Exactly the lines from the one with "Image resolution: width=414, height=2576." through the end of the records below are to be output, the first and last included, and no others.

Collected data

------

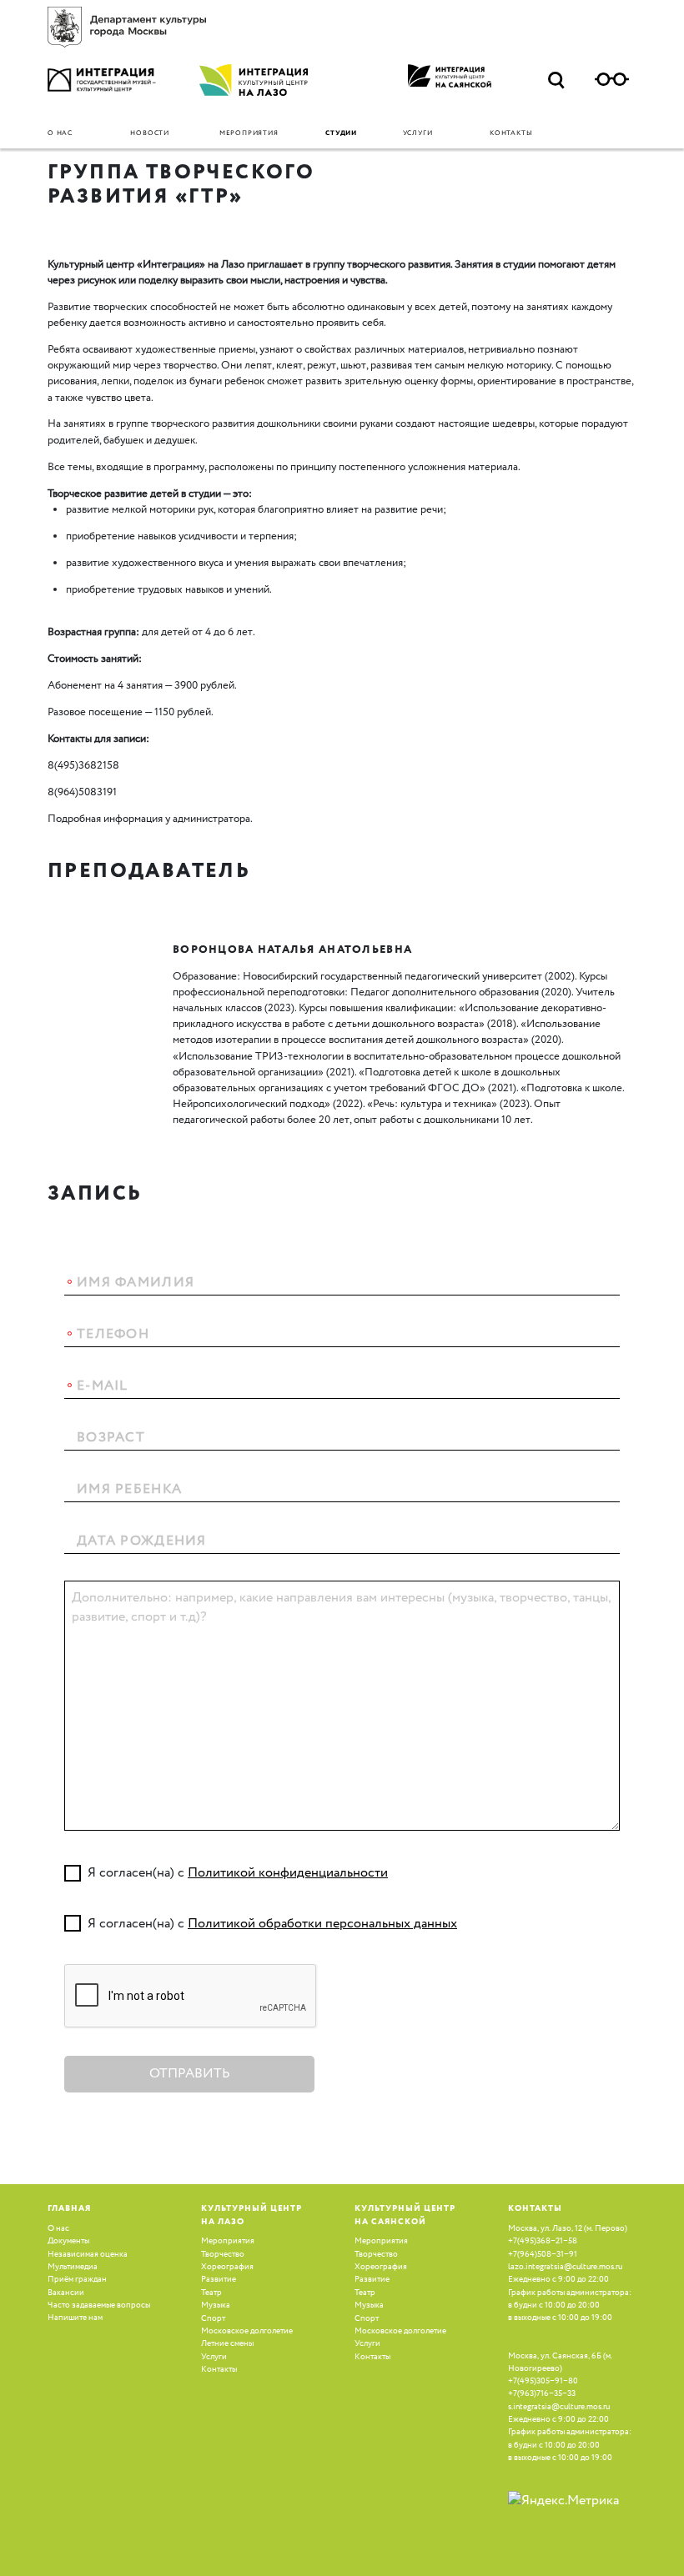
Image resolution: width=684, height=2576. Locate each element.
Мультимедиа (73, 2267)
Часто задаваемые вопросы (99, 2305)
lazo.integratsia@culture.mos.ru (565, 2267)
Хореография (227, 2267)
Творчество (222, 2254)
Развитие (218, 2279)
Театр (211, 2292)
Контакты (511, 133)
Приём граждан (77, 2279)
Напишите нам (75, 2317)
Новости (149, 133)
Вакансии (66, 2292)
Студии (341, 133)
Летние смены (227, 2343)
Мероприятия (249, 133)
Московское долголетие (247, 2331)
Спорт (213, 2318)
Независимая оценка (88, 2254)
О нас (60, 133)
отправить (189, 2073)
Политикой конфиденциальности (288, 1872)
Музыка (215, 2305)
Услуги (418, 133)
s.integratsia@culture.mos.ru (559, 2407)
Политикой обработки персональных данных (322, 1923)
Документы (68, 2241)
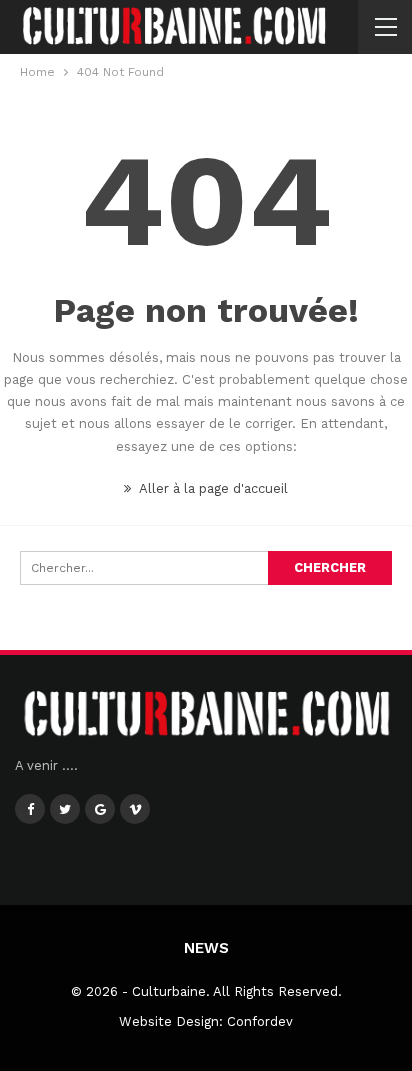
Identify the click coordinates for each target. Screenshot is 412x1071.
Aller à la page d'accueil (212, 488)
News (206, 948)
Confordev (260, 1021)
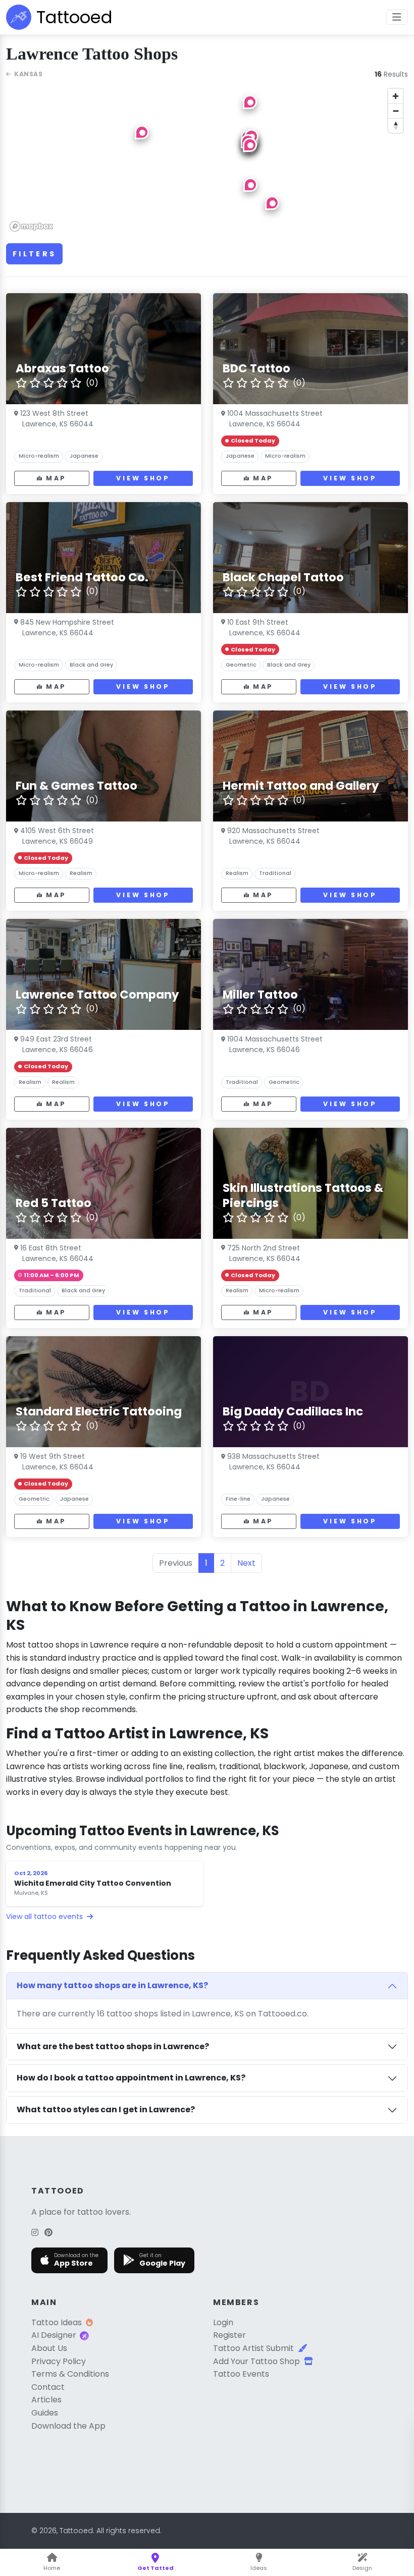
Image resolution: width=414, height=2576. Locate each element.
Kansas (28, 74)
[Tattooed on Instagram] (34, 2232)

------

[Response area]
Image resolution: width=414, height=2576. Locate each element.
Kansas (28, 74)
[Tattooed on Instagram] (34, 2232)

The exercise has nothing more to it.